これ以上ない差し入れ
一読して、沸々と笑いが込み上げてきた。
「これ、ほんとうにリサが書いたんですか?」
「はい。人工知能って、すごいですね」
リュックサックにぶら下がったキーホルダーと化したLiSAは、ぷらん、ぷらんと揺れて、高みの見物を決め込んでいた。
いつぞやのミラージュホテルで藤岡春斗は「小説家とは嘘吐きな生き物」だと語った。だから、この小説が果たして一から百まで、人工知能によって書かれたものであるのかは疑わしい。少なからず春斗が手直ししているのだろうが、LiSAが見聞きした映像や記憶を下敷きにしていることだけは明白だった。
「裁判の役には立たないと思いますけど、世間の印象は変わるかなと思います。ぼくが役に立てるのはこれぐらいしかないですけど」
春斗は宙に揺れる背部を優しく撫でながら、申し訳なさそうに頭を下げた。
「いえ、嬉しいです。リサも本望だと思います」
「そうだと良いんですけど」
どうにもLiSAは喜びのあまり言葉を忘れているのではなく、不貞腐れて喋らないでいるらしい。ようやくLiSAの目がきょろりと動き、在沢と視線を交わした。
《どうしたの、有意。元気ない》
「あるわけないじゃん」
在沢はへらりと笑って見せたが、LiSAはくすりとも笑わない。
《今度置いてったら、もう口きいてやらないって言ったよね》
シリコン製の優秀な頭脳は、在沢が嘔吐したせいで食堂に置き去りにされたことをいまだに根に持っていたらしい。
「リサぁ……」
在沢が涙ながらに両手を合わせて拝んでも、やさぐれたLiSAはキーホールダー然として中空にぷらぷら揺れているだけだった。
《有意は最近、よく泣くな。ゲロゲロ》
面会室に女性の面会人はいないはずなのに、いきなり妙齢の女性の声がこだましたものだから、立会人の警察官がいきり立った。
「誰だ! どこに隠れている!」
警察官は苛立たしげに面会室内を徘徊したが、LiSAはキーホルダーに擬態したまま知らんぷりしている。春斗は背後に警官の足音を聞きながらキーホルダーを小突いて含み笑いを浮かべている。

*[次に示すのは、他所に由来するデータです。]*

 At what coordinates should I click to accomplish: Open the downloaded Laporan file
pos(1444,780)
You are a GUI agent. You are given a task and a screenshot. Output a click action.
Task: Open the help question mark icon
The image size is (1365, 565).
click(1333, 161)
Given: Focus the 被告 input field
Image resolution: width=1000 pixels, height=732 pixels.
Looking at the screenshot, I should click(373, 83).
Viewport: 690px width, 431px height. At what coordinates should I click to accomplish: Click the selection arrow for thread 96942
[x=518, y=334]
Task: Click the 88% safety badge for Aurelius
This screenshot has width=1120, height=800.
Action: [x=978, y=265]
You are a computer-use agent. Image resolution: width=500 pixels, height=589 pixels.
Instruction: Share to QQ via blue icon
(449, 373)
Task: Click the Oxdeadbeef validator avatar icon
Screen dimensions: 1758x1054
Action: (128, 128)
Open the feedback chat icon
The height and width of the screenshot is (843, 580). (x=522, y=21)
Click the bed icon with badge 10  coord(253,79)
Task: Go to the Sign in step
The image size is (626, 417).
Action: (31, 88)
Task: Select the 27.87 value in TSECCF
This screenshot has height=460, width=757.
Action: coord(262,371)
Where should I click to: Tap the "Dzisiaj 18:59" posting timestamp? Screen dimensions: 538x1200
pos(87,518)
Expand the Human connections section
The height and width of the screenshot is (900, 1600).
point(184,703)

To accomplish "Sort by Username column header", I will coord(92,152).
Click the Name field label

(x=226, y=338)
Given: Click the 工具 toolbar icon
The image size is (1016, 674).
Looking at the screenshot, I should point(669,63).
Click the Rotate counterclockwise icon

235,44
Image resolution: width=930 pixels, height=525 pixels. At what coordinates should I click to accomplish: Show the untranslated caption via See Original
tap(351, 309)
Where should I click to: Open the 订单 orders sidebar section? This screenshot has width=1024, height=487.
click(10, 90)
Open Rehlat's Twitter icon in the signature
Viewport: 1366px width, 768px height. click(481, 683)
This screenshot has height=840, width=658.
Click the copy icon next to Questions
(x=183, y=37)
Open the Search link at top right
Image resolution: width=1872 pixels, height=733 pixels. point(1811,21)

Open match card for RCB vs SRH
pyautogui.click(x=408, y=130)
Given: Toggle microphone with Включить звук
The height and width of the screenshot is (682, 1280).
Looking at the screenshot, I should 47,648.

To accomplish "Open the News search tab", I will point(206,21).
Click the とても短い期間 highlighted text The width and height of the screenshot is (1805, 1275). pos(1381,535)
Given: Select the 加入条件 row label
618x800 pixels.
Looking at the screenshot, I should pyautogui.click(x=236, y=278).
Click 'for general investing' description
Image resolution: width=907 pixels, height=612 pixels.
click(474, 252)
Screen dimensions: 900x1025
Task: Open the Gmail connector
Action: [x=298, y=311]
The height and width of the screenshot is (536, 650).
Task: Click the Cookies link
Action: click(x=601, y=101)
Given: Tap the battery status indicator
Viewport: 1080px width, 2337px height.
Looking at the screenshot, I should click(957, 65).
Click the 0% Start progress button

春斗はオンラインゲーム『樹海デストラクション』で在沢と共闘していた縁で警察に三時間も尋問された。その仕返しをして溜飲を下げているのだろうが、もはや子供の悪戯レベルの可愛さだった。
「ハル氏は怒りが長持ちするタイプですか?」
「いえ、そんなに。書きながら再生産してる感じですかね」
どうにも怒りが小説に転化されるらしい。
LiSAが本当に小説を書いて春斗に託したのか、それとも春斗が人工知能に小説を書かせてみたら面白かろう、と働きかけたのかは、鶏が先か、卵が先か、という謎と同じだ。どちらであれ、目の前に人工知能の書いた小説があることに違いはない。娯楽に飢えていた身としては、これ以上もない差し入れだった。
「ありがとう、リサ。すごく嬉しい」
在沢が嘘偽りない笑みを浮かべると、LiSAがぽつりと言った。
《しょうがないね。まったく、やれやれだ。ゲロゲロ》
「時間です。ご退席ください」
警察官が厳かに言い、鴻上と春斗が退席させられた。面会時間はわずか十五分程度しか与えられなかった。去り際、リュックサックにぶら下がったキーホルダーがぽろりと言葉を漏らした。